The first thing UBB's static pages gave up was interactivity. All the neat little things on this page that work because the software knows who you are when you're logged in immediately go away. The second thing abandoned, and this was the hidden gotcha, was scalability. Turns out there were always more instances than one might think when all those static HTML pages had to be recreated in bulk. The minute you have to sweep the entire database and rebuild the pages, you've lost all the efficiency benefits you gained, and every subsequent rebuild costs more and more. At some point, when the underlying database becomes too big, it becomes impossible to recreate all the static pages in anything approaching a timely manner.
So, yea, unless I'm reading the question wrong, it's possible and, indeed, it's been tried. It's just not practical.
Posted 27 April 2011 - 08:35 AM
If you create an html file saved with the output of a php script then your page will load faster. The amount will be based on the complexity of the php script and your server, but basically the server won't have to recreate the page each time.

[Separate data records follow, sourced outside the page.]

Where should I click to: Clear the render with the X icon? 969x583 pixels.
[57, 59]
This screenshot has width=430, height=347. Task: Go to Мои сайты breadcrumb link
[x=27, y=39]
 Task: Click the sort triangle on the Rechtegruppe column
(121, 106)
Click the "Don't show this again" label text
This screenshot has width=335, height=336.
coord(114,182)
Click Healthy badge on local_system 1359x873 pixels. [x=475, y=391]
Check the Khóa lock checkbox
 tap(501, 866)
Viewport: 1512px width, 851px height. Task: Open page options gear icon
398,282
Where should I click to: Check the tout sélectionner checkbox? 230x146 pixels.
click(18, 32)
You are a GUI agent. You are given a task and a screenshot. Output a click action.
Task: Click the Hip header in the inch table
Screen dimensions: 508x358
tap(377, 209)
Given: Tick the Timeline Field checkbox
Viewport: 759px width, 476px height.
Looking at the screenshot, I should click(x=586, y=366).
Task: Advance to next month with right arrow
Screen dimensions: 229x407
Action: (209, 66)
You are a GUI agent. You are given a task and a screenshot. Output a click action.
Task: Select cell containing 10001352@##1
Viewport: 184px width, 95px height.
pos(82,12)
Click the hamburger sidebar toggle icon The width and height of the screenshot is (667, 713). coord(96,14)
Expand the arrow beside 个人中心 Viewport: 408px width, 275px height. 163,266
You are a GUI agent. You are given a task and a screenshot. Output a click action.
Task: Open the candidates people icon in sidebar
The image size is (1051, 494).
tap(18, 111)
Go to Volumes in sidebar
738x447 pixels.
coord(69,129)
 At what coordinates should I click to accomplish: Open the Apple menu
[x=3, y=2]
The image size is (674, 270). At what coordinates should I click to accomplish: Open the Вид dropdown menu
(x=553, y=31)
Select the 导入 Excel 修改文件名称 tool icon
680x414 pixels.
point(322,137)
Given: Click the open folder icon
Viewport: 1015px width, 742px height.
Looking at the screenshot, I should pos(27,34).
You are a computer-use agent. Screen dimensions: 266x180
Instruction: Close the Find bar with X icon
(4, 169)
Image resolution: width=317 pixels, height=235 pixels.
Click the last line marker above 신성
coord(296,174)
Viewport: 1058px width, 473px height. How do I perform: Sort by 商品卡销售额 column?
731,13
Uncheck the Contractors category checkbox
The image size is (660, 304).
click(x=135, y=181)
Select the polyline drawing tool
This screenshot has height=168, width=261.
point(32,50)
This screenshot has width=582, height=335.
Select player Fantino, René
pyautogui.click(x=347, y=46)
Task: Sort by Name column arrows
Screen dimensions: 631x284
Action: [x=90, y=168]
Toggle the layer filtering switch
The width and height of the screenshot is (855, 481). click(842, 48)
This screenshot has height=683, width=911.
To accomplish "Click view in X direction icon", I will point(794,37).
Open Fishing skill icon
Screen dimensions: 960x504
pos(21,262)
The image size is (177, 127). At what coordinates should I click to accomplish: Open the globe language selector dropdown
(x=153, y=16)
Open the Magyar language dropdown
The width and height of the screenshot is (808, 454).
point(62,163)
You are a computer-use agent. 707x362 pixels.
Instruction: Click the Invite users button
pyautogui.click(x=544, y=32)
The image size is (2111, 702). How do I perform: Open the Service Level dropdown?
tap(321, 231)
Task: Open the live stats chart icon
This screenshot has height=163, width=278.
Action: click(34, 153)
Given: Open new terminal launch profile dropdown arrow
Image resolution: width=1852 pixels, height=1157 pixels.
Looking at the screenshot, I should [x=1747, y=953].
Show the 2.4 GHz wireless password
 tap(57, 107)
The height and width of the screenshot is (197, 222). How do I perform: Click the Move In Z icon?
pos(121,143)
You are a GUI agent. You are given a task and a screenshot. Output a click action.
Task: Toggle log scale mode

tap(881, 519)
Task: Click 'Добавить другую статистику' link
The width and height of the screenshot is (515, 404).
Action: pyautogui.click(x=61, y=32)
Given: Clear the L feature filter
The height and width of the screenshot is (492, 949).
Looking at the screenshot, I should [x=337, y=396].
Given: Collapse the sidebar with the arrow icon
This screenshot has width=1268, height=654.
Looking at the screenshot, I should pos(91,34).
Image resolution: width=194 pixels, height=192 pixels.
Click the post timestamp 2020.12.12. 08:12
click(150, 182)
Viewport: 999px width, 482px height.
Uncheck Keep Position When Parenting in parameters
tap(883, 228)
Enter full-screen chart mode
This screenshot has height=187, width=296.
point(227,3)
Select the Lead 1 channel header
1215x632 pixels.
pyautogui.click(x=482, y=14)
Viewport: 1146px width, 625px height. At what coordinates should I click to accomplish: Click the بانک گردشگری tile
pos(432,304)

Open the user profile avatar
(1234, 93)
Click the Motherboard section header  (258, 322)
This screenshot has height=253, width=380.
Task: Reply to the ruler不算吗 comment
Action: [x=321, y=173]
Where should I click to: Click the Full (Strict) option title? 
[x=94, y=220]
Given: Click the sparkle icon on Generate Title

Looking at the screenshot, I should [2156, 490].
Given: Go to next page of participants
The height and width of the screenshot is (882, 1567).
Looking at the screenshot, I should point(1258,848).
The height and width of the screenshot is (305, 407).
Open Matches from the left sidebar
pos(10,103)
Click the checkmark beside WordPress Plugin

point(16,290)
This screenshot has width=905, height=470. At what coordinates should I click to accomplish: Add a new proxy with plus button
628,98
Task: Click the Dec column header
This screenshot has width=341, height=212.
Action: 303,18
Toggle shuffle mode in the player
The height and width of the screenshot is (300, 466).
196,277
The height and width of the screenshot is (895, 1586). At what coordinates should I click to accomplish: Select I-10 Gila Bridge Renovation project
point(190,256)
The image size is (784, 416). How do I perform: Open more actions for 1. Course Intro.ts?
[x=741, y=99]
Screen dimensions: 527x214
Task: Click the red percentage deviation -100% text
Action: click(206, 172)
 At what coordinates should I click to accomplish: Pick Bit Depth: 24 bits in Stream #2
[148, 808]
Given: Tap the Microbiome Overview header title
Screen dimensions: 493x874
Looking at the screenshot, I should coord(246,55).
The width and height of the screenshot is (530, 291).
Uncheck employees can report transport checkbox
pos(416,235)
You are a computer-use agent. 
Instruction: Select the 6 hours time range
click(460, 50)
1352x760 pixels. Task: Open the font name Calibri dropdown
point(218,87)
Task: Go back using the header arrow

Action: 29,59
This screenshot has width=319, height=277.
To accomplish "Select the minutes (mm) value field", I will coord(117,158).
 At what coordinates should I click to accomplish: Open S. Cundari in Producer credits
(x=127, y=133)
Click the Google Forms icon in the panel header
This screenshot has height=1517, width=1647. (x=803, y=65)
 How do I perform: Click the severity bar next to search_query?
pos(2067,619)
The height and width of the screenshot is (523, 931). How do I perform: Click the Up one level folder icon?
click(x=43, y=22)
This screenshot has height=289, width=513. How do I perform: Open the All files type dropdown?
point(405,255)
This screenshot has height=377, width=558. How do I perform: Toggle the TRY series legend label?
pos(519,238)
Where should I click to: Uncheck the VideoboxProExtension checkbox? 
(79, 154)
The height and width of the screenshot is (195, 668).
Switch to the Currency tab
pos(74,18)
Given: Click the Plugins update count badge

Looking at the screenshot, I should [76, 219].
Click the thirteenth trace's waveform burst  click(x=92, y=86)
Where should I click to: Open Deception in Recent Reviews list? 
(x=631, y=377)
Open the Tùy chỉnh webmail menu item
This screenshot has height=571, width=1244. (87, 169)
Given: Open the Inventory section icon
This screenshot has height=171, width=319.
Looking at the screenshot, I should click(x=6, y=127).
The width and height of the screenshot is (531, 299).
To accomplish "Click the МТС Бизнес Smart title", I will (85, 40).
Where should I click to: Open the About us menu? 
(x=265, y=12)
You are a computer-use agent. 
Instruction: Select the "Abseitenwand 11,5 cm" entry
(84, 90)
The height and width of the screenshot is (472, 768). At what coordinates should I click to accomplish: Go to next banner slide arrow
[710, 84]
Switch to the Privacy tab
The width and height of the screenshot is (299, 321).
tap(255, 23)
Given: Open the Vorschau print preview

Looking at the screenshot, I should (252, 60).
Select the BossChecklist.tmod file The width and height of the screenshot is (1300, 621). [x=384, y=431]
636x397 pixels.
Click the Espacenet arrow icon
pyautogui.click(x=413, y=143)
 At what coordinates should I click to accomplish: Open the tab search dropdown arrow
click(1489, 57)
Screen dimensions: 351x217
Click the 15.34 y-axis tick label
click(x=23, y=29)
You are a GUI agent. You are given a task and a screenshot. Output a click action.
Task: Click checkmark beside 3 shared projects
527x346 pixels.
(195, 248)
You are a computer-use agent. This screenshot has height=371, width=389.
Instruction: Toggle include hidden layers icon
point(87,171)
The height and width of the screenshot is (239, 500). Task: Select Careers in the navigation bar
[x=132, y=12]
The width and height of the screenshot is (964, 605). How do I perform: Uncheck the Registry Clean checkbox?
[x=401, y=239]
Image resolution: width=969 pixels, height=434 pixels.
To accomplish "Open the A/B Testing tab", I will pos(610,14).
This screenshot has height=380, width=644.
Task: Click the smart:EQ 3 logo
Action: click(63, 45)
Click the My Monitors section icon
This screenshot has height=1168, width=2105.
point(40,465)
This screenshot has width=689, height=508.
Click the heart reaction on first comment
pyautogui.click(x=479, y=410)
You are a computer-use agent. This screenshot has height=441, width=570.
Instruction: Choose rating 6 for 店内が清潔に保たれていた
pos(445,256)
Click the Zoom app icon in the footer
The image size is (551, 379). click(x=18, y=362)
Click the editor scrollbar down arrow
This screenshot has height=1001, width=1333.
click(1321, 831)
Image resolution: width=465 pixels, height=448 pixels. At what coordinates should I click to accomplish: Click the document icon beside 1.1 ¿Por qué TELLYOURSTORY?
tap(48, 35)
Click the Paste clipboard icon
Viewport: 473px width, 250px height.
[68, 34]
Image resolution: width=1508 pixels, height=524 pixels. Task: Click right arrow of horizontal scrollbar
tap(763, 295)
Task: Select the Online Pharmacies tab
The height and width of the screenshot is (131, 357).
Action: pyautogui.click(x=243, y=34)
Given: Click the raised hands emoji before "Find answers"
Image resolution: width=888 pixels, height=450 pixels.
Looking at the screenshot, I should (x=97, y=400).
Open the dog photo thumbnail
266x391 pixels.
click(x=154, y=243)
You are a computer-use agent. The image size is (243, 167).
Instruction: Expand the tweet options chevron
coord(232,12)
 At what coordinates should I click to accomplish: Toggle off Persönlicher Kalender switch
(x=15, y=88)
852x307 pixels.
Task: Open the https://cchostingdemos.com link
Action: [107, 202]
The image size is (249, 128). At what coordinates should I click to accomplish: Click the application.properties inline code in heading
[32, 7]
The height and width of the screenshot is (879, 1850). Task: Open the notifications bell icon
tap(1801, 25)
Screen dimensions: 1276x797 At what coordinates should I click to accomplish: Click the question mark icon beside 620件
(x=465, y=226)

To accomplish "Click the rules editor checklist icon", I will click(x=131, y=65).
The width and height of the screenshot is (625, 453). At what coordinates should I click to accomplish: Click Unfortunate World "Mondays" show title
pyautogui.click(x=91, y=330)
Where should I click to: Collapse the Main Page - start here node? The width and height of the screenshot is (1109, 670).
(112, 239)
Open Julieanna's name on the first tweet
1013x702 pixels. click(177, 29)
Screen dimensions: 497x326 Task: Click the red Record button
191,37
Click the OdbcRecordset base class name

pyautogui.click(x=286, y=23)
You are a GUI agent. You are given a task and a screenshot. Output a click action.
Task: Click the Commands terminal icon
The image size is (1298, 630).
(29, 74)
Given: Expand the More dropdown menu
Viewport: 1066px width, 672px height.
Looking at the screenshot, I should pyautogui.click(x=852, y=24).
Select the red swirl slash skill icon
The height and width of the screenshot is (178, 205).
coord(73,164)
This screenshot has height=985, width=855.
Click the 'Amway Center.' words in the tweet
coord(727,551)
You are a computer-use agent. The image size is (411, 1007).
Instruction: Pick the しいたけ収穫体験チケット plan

The downside is you will lose all the features that php gave to allow you to build dynamic pages. If you were creating static web pages using php in the first place then it might make sense to just save the page in html.
If your using a CMS program, what some do (such as MediaWiki and WordPress) is that it can be configured to automatically generate static files and serve to most users (which makes these users get their pages faster) but also to serve the dynamic (and slower) pages when needed (such as when a user is logged in). When the content changes, the static files are automatically regenerated.
While the search engines don't care if a page is served as an .html, or .php file, the search engines are assessed to take speed into consideration. Serving faster static pages may be beneficial not only for your end users but also for SEO.